[Textauszug]:
_ _ _

UnternehmerTUM Business Creators - Der strategische Innovationspartner für den Mittelstand
In diesem Interview spricht unser Experte für Familienunternehmen, Dr. Leopold von Schlenk-Barnsdorf, mit dem Gründer und CEO von UnternehmerTUM, Prof. Dr. Helmut Schönenberger über dessen spannenden Werdegang sowie die Entstehungsgeschichte der UnternehmerTUM – dem führenden Innovations- und Gründungszentrum in Europa.
Der Fokus des Gesprächs liegt vor allem auf der zentralen Zielgruppe von UnternehmerTUM Business Creators, den etablierten Unternehmen und auf den vielfältigen Aktivitäten als strategischer Sparrings- und Innovationspartner für Mittelstands- und Familienunternehmen.
Leopold: Heute möchten wir gerne über dich sprechen, über die Gründung und Entwicklung von UnternehmerTUM, insbesondere mit Fokus auf die Zusammenarbeit mit etablierten Unternehmen und darüber, was aus deiner Sicht die Ziele für den Auf- und Ausbau der Initiative „FamilienUnternehmerTUM“ sind. Könntest du uns zunächst einen kurzen Überblick über deinen spannenden Werdegang geben?
Helmut: Ich bin Luft- und Raumfahrttechniker und habe anschließend ein Management Aufbaustudium angehängt. Als Ergebnis meiner Abschlussarbeit zum Thema Unternehmertum entstand die Idee ein Entrepreneurship Center an der TU München aufzubauen. Das hat Frau Klatten und TUM-Präsident Wolfgang Hermann so gut gefallen, dass ich es nicht nur vorschlagen konnte, sondern auch realisieren durfte.

_ _ _

[Datenteil]:

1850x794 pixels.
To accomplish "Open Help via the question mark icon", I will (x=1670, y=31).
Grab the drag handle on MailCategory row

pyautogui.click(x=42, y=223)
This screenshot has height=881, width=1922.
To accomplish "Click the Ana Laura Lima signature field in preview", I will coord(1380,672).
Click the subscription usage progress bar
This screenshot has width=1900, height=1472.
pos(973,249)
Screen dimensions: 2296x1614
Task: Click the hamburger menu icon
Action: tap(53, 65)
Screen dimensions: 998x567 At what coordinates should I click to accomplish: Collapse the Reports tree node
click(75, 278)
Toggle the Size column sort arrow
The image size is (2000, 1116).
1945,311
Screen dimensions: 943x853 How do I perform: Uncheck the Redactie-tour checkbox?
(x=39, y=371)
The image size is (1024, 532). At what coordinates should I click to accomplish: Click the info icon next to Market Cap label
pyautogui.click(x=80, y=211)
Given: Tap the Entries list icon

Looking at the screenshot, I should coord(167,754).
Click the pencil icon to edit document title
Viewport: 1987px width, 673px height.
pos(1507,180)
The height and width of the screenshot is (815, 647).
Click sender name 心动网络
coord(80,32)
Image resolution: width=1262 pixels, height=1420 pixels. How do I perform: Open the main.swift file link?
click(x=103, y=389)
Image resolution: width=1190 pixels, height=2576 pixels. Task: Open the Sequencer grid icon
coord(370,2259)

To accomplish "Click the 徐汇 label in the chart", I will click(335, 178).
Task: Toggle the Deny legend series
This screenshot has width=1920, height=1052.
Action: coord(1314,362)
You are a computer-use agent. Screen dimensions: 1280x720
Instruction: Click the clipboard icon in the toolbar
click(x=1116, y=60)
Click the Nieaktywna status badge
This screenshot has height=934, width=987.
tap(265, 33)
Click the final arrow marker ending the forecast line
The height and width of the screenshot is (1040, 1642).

_ _ _

[Aufgaben]:
1. Aus welcher Arbeit entstand laut dem Interview über UnternehmerTUM die Idee, an der TU München ein Entrepreneurship Center aufzubauen?
2. Greif das Interview über UnternehmerTUM nach Helmuts letzter Antwort wieder auf und schreib es weiter.

[Lösungen]:
1. Aus Helmut Schönenbergers Abschlussarbeit zum Thema Unternehmertum.

2.
Leopold: Was verstehst du persönlich unter dem Begriff Unternehmertum und wie wird Unternehmertum im Rahmen von UnternehmerTUM gelebt?
Helmut: Für mich ist Unternehmertum der Prozess, Werte zu schaffen und Innovationen hervorzubringen. Und dafür braucht es Menschen, die in der Lage sind, all das zu durchdenken und umzusetzen. UnternehmerTUM bietet ein herausragendes Umfeld, in dem Menschen diesen unternehmerischen Weg gehen und als „Intrapreneure“, also als Unternehmer im Unternehmen oder als Gründerinnen und Gründer neue Geschäfte erfolgreich am Markt etablieren können.
Leopold: Bei der Innovationsarbeit innerhalb von UnternehmerTUM geht es vor allem um neue, innovative und zunehmend auch digitale Geschäftsmodelle. Wie entwickelt man aus deiner Sicht am besten solche innovativen Geschäftsmodelle? Und wie hat sich dieses Feld rund um Geschäftsmodellinnovation auch in den letzten Jahren bei UnternehmerTUM weiterentwickelt?
Helmut: Zuallererst geht es darum, die richtigen Menschen zusammenzubringen. Um gute Geschäftsmodelle zu entwickeln und umzusetzen, braucht es ein interdisziplinäres Team. Es ist ein Teamsport und fängt damit an, dass die richtigen Leute zusammenkommen. Am Anfang der gemeinsamen Reise gibt es oft zwei gute Ansatzpunkte für neue Geschäftsmodelle. Das eine ist das Erkennen von möglichst großen und disruptiven Marktchancen, so wie beispielsweise damals das Flixbus-Team vor einigen Jahren die Chance aus der Regulatorik-Änderung im Fernbusbereich klar erkannt hat. Oder ein Team hat ein gutes Verständnis von neuen technologischen Möglichkeiten und deren Anwendung. Wenn so eine Chance als Kristallisationspunkt für neues Geschäft erkannt wird, lassen sich auch clevere neue Geschäftsmodelle umsetzen.
Leopold: Wie kam es konkret zur Gründung von UnternehmerTUM am Standort München?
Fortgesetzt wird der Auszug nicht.